== Supplied text
Updated March 6, 2019 - 5:15 pm

WASHINGTON Nevada is asking a federal appeals court to block the Department of Energy from secretly moving more weapons-grade plutonium into the state.

In a brief from Nevada Attorney General Aaron Ford filed on Monday, the state cited the department’s own analysis pointing to the dangers of radiation exposure from trucking plutonium to the Silver State from South Carolina.

Nevada residents were at risk of exposure equal to 100 to 200 chest X-rays for the next three years, the state claimed in the brief, citing the DOE analysis.

State lawyers also noted the department’s ongoing efforts to open a national nuclear waste repository at Yucca Mountain, against the state’s wishes, and local efforts to stop the plutonium transfer to the Nevada National Security Site, both within 100 miles of Las Vegas.

“The United States Department of Energy is attempting to turn the State of Nevada into the nation’s radioactive dump,” the brief states.

The brief was filed with the San Francisco-based 9th Circuit Court of Appeals. The DOE has until April 1 to respond to the state’s filing.

The department was under a federal court order to move the plutonium out of South Carolina, where the government has discontinued construction of a facility to turn weapons-grade plutonium into fuel for nuclear power plants.

Energy officials, in an analysis released last August, said approximately one metric ton of plutonium would be shipped to the Nevada National Security Site and the Pantex Plant, a nuclear weapons facility near Amarillo, Texas. The plutonium would be stored at those sites until it could be shipped to Los Alamos, New Mexico.
====
== Data extracts
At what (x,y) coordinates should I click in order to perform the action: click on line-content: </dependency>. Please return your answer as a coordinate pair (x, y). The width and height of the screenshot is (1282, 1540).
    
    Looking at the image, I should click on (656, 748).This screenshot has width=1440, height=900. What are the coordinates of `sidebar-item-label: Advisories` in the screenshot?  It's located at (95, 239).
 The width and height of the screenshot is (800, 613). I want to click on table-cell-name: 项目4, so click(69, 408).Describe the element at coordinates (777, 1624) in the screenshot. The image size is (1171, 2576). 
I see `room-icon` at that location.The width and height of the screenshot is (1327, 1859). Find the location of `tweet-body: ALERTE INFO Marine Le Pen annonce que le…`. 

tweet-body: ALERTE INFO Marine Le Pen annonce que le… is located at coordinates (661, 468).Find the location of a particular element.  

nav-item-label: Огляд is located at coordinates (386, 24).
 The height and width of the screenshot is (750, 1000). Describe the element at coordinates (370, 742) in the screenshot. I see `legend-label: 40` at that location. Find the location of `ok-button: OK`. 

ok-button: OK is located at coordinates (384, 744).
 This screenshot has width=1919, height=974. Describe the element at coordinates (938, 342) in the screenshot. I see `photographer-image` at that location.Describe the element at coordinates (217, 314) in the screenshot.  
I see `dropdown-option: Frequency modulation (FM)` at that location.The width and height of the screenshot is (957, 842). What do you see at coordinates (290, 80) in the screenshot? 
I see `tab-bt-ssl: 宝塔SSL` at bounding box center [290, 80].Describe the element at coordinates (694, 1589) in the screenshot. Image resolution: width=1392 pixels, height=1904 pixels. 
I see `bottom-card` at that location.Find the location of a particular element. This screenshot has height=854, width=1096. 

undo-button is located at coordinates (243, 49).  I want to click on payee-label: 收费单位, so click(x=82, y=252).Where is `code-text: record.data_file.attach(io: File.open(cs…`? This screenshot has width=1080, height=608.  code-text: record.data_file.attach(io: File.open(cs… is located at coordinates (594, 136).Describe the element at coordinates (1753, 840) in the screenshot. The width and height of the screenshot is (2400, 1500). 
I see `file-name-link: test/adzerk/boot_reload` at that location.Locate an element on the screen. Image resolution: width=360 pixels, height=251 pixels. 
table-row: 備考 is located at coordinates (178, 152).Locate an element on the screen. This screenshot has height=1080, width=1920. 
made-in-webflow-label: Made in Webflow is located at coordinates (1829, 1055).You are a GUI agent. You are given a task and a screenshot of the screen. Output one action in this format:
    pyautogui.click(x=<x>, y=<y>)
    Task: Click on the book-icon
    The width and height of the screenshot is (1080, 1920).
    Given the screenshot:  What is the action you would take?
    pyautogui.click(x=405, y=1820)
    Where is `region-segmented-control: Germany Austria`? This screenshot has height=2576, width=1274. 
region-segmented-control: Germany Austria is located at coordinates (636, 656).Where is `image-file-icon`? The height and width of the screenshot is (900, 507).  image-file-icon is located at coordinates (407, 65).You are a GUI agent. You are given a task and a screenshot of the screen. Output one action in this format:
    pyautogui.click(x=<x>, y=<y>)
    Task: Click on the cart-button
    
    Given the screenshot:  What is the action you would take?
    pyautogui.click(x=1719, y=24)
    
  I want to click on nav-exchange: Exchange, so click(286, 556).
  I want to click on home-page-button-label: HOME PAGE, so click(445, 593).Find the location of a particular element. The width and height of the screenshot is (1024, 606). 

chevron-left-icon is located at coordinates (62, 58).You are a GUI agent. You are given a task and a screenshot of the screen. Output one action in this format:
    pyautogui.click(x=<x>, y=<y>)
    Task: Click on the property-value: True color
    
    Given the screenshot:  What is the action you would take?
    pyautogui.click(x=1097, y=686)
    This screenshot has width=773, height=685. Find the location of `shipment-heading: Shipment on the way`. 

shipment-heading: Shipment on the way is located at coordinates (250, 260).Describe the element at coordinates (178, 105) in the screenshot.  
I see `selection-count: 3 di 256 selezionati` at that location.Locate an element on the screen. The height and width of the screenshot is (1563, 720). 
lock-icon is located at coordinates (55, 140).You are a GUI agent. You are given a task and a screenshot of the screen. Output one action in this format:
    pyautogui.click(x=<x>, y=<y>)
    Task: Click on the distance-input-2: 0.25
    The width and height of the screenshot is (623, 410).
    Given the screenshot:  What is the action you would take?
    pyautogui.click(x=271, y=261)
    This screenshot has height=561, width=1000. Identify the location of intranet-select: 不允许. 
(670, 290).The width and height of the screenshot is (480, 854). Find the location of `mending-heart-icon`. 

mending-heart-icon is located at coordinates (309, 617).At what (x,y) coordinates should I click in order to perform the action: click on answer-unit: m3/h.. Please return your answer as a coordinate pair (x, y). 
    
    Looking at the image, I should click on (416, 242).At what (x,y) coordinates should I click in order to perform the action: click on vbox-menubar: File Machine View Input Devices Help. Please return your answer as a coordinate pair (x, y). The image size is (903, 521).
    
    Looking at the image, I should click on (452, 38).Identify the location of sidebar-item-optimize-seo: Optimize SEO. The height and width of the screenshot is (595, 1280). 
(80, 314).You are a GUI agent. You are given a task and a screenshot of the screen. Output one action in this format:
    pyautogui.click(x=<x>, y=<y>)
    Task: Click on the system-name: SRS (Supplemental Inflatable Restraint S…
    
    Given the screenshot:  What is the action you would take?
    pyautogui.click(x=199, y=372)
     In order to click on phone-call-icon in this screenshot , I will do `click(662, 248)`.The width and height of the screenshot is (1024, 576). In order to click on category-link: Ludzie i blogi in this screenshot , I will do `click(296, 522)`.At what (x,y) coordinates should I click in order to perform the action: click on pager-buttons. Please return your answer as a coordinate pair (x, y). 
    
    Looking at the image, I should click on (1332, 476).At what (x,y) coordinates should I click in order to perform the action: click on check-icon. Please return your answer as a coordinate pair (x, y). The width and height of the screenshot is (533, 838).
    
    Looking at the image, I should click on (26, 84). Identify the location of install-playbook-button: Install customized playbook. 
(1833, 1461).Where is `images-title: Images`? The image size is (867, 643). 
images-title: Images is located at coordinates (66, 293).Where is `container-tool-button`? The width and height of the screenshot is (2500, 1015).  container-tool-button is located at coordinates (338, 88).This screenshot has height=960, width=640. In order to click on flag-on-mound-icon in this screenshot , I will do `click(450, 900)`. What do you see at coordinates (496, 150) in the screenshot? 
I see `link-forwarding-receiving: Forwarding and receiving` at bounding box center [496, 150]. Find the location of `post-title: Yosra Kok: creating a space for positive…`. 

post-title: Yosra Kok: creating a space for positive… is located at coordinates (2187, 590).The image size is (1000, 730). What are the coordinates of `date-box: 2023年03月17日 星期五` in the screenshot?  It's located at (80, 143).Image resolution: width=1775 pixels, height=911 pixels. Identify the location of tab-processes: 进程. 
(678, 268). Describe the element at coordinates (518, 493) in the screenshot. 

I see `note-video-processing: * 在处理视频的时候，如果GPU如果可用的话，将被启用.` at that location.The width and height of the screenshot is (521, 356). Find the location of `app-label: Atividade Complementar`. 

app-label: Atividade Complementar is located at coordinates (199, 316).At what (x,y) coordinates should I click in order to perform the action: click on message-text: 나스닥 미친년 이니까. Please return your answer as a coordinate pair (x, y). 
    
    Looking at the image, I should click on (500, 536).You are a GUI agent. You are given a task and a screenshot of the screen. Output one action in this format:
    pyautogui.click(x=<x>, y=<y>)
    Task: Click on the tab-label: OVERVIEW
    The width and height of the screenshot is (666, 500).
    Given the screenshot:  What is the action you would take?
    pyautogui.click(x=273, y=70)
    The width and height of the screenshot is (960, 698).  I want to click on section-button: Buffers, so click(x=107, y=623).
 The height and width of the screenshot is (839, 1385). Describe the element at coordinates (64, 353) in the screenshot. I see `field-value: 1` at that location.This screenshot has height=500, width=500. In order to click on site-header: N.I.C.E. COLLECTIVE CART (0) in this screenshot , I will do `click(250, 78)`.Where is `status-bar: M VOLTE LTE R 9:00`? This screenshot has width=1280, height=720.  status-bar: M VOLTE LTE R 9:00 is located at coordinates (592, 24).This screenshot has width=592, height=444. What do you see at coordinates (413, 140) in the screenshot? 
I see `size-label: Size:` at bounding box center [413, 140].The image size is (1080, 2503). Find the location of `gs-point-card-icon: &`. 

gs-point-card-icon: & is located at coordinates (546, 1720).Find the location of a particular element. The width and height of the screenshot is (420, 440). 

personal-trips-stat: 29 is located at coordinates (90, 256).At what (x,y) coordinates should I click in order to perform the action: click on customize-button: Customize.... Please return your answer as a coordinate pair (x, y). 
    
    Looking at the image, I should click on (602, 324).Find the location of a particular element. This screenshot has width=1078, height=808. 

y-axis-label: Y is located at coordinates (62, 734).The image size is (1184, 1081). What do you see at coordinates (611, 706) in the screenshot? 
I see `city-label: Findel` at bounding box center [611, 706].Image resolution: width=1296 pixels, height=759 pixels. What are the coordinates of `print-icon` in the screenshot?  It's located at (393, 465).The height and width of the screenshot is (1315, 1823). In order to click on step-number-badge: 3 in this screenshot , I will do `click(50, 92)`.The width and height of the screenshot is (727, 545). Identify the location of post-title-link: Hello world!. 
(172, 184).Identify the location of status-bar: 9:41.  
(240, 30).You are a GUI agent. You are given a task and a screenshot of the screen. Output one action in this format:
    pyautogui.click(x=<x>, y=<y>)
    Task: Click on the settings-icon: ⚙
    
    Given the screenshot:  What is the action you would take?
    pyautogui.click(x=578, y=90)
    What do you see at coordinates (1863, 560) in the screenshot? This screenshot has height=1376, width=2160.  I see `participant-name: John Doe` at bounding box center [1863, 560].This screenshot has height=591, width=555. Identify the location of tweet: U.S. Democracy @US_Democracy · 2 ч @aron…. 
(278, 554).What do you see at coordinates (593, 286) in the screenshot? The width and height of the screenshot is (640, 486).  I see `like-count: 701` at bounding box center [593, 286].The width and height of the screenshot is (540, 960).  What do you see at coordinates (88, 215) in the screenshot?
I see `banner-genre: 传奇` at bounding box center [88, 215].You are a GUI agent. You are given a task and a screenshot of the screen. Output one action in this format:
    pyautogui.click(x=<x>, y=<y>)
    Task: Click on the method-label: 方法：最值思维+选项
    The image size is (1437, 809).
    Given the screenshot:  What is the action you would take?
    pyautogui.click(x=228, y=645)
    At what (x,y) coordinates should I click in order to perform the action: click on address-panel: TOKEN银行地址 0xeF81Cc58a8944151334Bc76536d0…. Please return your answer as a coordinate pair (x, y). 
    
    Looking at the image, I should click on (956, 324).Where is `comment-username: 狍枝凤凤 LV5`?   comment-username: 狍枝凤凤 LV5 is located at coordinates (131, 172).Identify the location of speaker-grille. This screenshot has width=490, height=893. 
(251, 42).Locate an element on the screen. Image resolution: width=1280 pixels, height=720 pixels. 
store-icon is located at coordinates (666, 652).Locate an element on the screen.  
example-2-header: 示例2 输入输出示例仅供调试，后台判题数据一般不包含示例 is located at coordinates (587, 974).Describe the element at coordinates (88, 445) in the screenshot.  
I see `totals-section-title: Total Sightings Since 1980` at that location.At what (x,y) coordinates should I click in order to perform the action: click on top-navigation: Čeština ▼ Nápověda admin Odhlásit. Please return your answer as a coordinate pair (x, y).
====
■ **Exercise instructions**
Answer these questions using the article on Nevada and plutonium.
1. Which court received the brief from Nevada?
2. By what date must the DOE respond to the state's filing?
3. To what place would the stored plutonium eventually be shipped?
The items stand apart from the article on Nevada and plutonium and are separate material.

■ **Output of the exercise**
1. The San Francisco-based 9th Circuit Court of Appeals.
2. April 1.
3. Los Alamos, New Mexico.